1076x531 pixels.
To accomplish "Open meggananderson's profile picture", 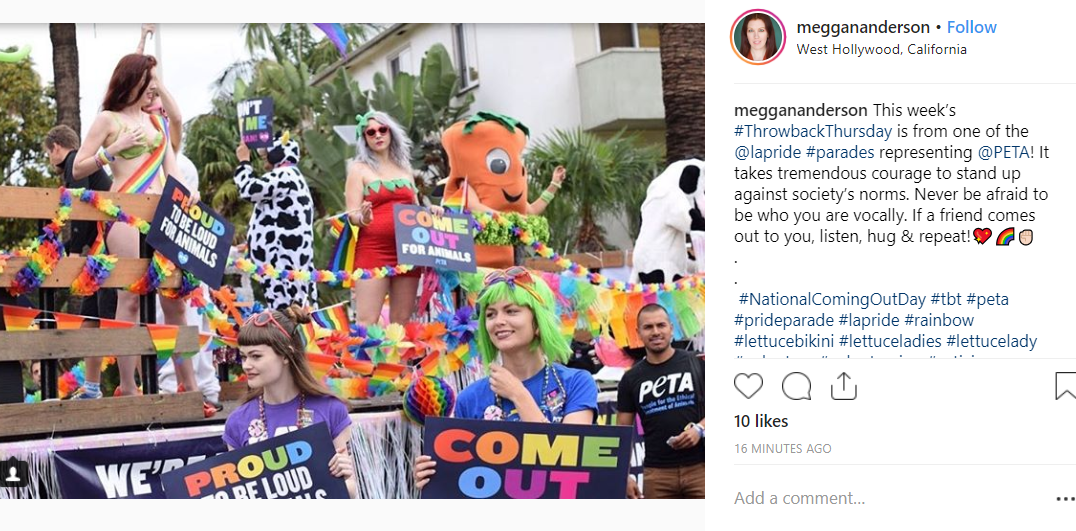I will (x=758, y=38).
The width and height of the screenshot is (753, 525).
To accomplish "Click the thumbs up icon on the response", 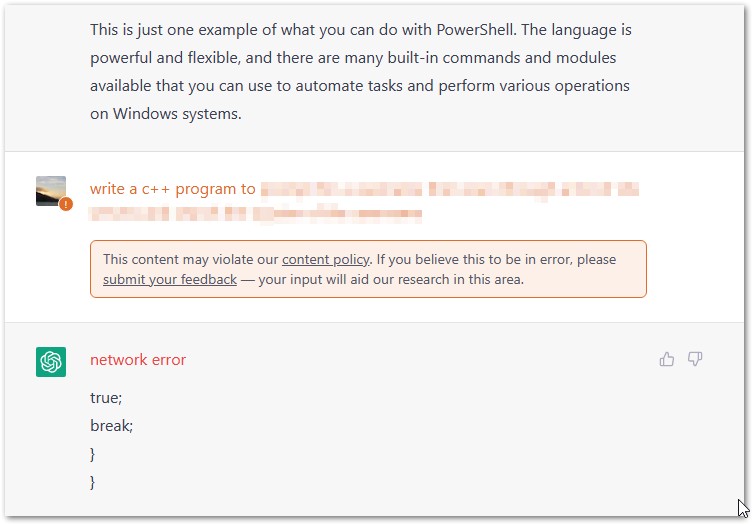I will [x=667, y=359].
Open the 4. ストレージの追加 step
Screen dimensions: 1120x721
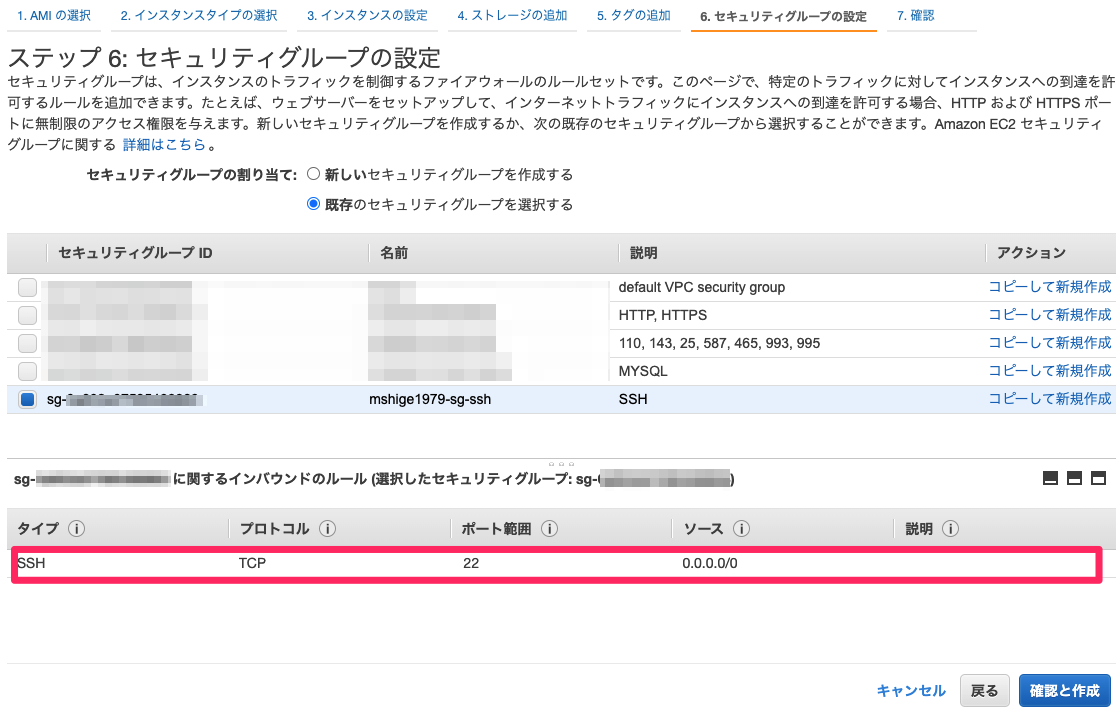pyautogui.click(x=513, y=16)
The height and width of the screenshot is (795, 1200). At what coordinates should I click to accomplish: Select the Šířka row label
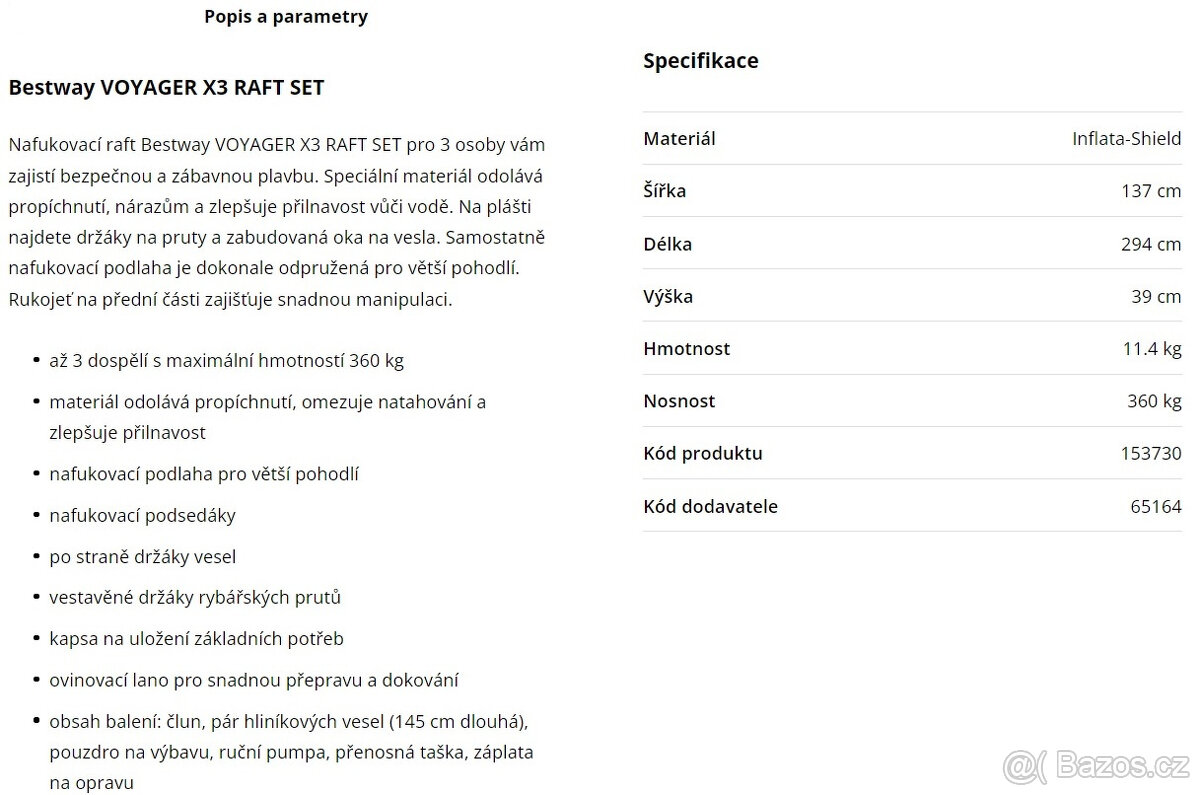[664, 191]
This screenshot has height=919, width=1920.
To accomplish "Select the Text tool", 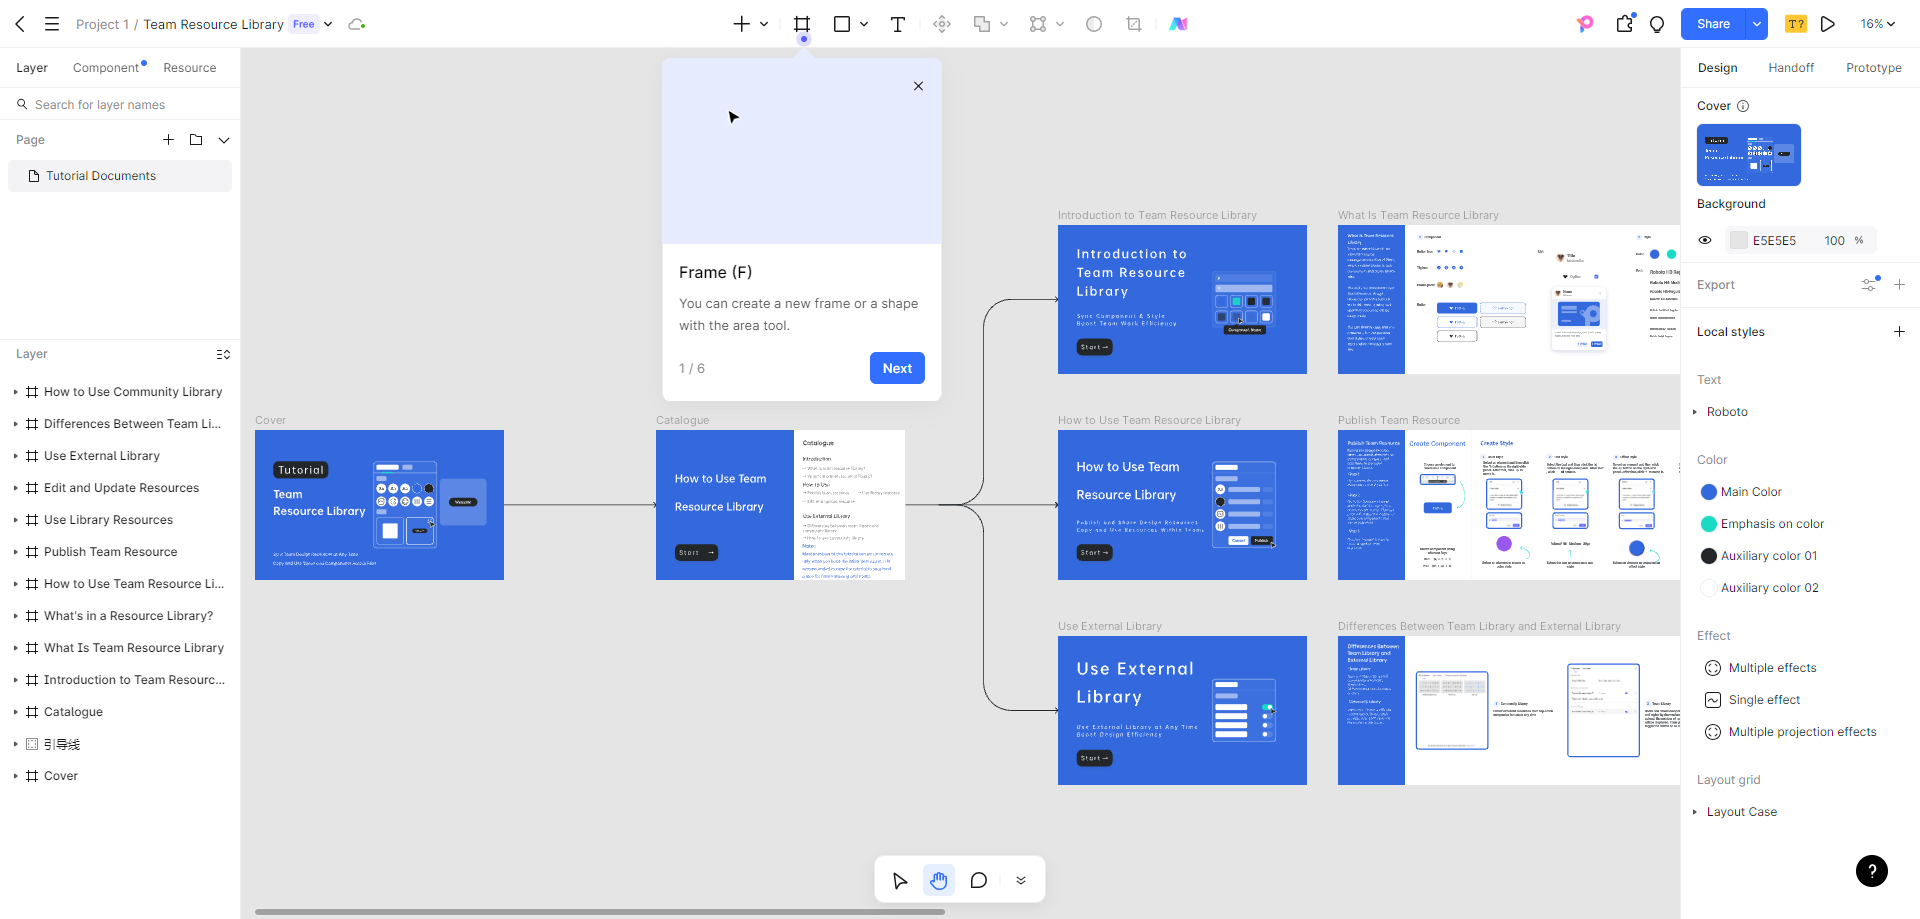I will 897,24.
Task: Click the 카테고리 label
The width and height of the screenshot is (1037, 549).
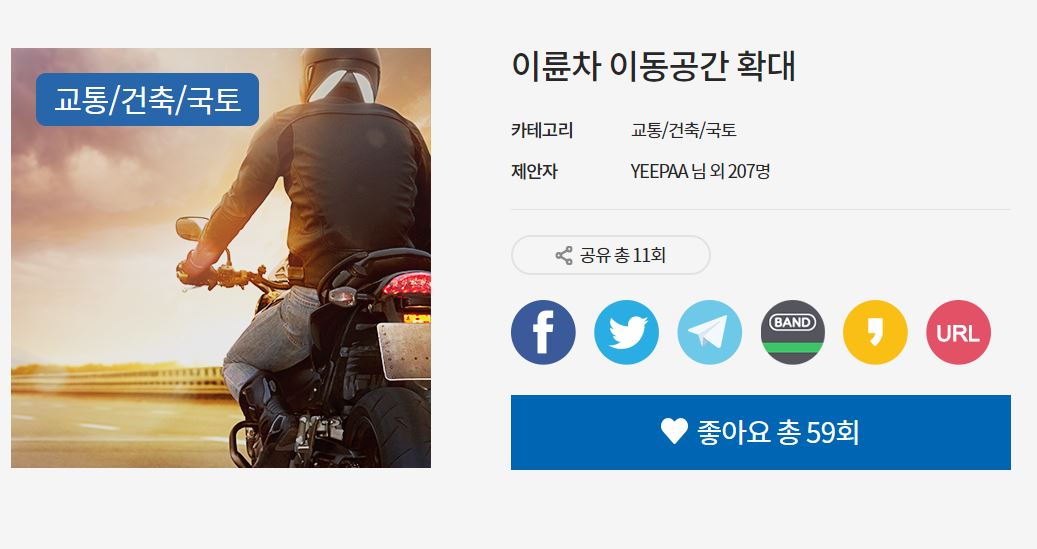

## What the task asks
Return only the lines from the line containing "Task: Click the 카테고리 label" through the last line of the records above, both ends included, exactly as written, leaving pictures out.

## Written response
Task: Click the 카테고리 label
The width and height of the screenshot is (1037, 549).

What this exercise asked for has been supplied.